Angst zeigt sich unterschiedlich
- Angst vor Monstern unter dem Bett.
- Angst vor der Dunkelheit.
- Trennungsängste.
- Einschlafprobleme.
- Bauchweh, obwohl körperlich alles in Ordnung ist.
- Herzrasen oder Panikattacken.
- Ständige Sorgen und Katastrophengedanken.
- Das Gefühl, alles kontrollieren zu müssen.
- Vermeidungsverhalten.
- Das Bedürfnis, einen geliebten Menschen nicht loslassen zu können.
Angst ist für mich kein Gegner.
Sie erzählt uns etwas darüber, was wir brauchen, um uns wieder sicher und geborgen zu fühlen.

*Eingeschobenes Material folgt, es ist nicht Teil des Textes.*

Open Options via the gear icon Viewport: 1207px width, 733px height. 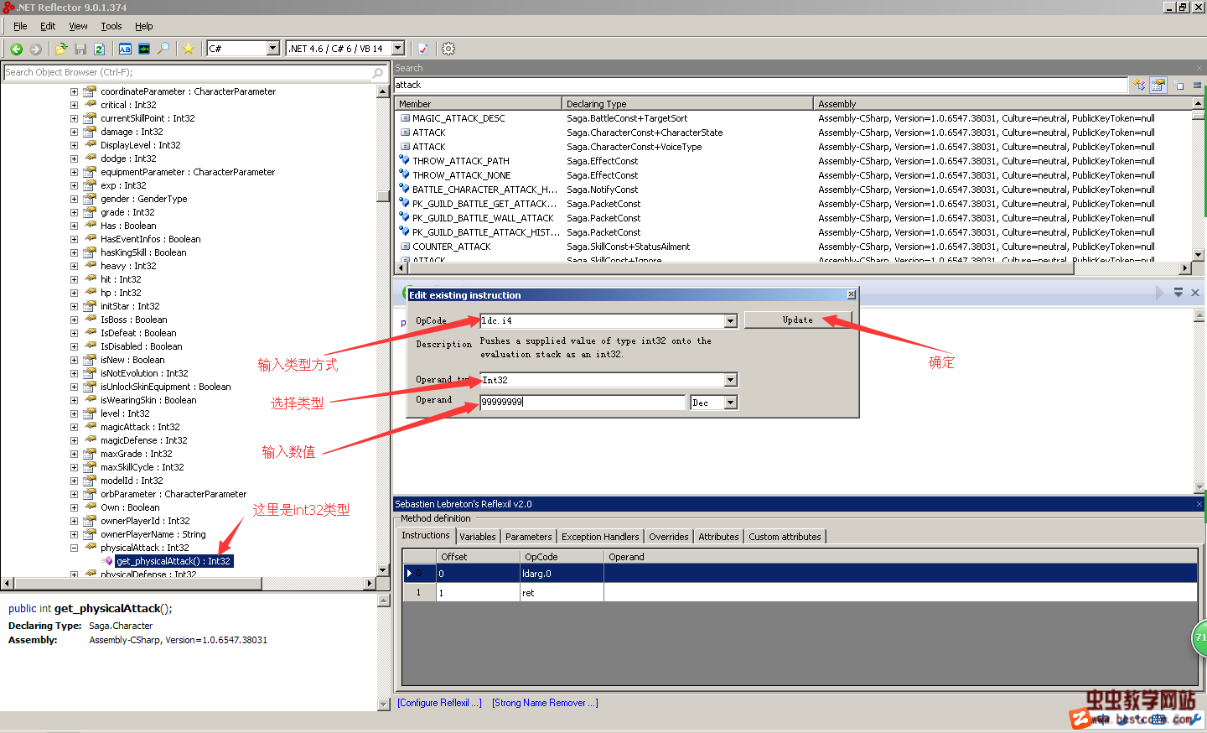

Deshalb geht es in meiner Begleitung nicht darum, Angst einfach „wegzumachen“, sondern sie zu verstehen und gemeinsam neue Wege zu finden.
Vielleicht können wir gemeinsam …
- die Monster verwandeln
- ein Licht in die Dunkelheit bringen.
- aus Panik wieder ruhiges Atmen werden lassen.
- Bauchweh in Seifenblasen verwandeln und zum Mond schicken.
- verstehen, was die Angst Ihnen sagen möchte.
- Den Körper (das Autonome Nervensystem) beruhigen lernen.
- Vertrauen wachsen lassen.
- mutige Seiten entdecken.
- Schritt für Schritt wieder mehr Freiheit gewinnen.